-- TRY IT --
Each line of the data has to be transcribed exactly.

-- INFORMATION SUPPLIED --

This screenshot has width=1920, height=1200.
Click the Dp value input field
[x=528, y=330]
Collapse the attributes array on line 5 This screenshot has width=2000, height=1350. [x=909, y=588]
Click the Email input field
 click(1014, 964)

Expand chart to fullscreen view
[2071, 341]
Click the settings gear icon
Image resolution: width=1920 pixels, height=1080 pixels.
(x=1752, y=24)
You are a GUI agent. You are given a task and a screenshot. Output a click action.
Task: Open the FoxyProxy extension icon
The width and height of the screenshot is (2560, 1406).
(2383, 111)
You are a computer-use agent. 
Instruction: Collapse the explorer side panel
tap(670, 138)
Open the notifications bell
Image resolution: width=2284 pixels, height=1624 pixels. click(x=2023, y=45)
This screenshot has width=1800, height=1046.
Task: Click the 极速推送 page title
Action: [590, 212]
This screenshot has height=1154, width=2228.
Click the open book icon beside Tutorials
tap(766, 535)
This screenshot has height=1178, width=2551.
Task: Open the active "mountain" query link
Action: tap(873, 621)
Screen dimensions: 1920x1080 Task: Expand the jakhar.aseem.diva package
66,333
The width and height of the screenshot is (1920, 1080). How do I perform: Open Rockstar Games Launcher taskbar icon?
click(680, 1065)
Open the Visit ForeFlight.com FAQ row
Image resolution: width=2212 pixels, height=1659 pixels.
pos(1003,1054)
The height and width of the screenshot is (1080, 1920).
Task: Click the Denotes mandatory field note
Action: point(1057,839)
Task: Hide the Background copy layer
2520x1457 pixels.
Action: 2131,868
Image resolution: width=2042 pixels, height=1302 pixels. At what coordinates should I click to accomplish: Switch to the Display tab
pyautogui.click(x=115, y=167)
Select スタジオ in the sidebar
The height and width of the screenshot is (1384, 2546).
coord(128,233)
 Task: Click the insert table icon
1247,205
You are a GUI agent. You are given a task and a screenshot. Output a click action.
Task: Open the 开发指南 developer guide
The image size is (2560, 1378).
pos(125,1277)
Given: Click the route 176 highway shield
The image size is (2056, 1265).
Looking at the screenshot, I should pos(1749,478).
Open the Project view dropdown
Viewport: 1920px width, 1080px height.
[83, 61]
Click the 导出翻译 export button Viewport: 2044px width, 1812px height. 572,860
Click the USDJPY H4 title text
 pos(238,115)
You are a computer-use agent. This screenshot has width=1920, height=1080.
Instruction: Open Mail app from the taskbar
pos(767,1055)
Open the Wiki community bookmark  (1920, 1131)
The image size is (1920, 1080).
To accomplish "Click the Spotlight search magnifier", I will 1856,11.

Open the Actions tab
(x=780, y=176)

-- RESPONSE FOR THIS EXERCISE --
This screenshot has width=1920, height=1200.
Click the Dp value input field
[x=528, y=330]
Collapse the attributes array on line 5 This screenshot has width=2000, height=1350. [x=909, y=588]
Click the Email input field
 click(1014, 964)

Expand chart to fullscreen view
[2071, 341]
Click the settings gear icon
Image resolution: width=1920 pixels, height=1080 pixels.
(x=1752, y=24)
You are a GUI agent. You are given a task and a screenshot. Output a click action.
Task: Open the FoxyProxy extension icon
The width and height of the screenshot is (2560, 1406).
(2383, 111)
You are a computer-use agent. 
Instruction: Collapse the explorer side panel
tap(670, 138)
Open the notifications bell
Image resolution: width=2284 pixels, height=1624 pixels. click(x=2023, y=45)
This screenshot has width=1800, height=1046.
Task: Click the 极速推送 page title
Action: [590, 212]
This screenshot has height=1154, width=2228.
Click the open book icon beside Tutorials
tap(766, 535)
This screenshot has height=1178, width=2551.
Task: Open the active "mountain" query link
Action: tap(873, 621)
Screen dimensions: 1920x1080 Task: Expand the jakhar.aseem.diva package
66,333
The width and height of the screenshot is (1920, 1080). How do I perform: Open Rockstar Games Launcher taskbar icon?
click(680, 1065)
Open the Visit ForeFlight.com FAQ row
Image resolution: width=2212 pixels, height=1659 pixels.
pos(1003,1054)
The height and width of the screenshot is (1080, 1920).
Task: Click the Denotes mandatory field note
Action: point(1057,839)
Task: Hide the Background copy layer
2520x1457 pixels.
Action: 2131,868
Image resolution: width=2042 pixels, height=1302 pixels. At what coordinates should I click to accomplish: Switch to the Display tab
pyautogui.click(x=115, y=167)
Select スタジオ in the sidebar
The height and width of the screenshot is (1384, 2546).
coord(128,233)
 Task: Click the insert table icon
1247,205
You are a GUI agent. You are given a task and a screenshot. Output a click action.
Task: Open the 开发指南 developer guide
The image size is (2560, 1378).
pos(125,1277)
Given: Click the route 176 highway shield
The image size is (2056, 1265).
Looking at the screenshot, I should pos(1749,478).
Open the Project view dropdown
Viewport: 1920px width, 1080px height.
[83, 61]
Click the 导出翻译 export button Viewport: 2044px width, 1812px height. 572,860
Click the USDJPY H4 title text
 pos(238,115)
You are a computer-use agent. This screenshot has width=1920, height=1080.
Instruction: Open Mail app from the taskbar
pos(767,1055)
Open the Wiki community bookmark  (1920, 1131)
The image size is (1920, 1080).
To accomplish "Click the Spotlight search magnifier", I will 1856,11.

Open the Actions tab
(x=780, y=176)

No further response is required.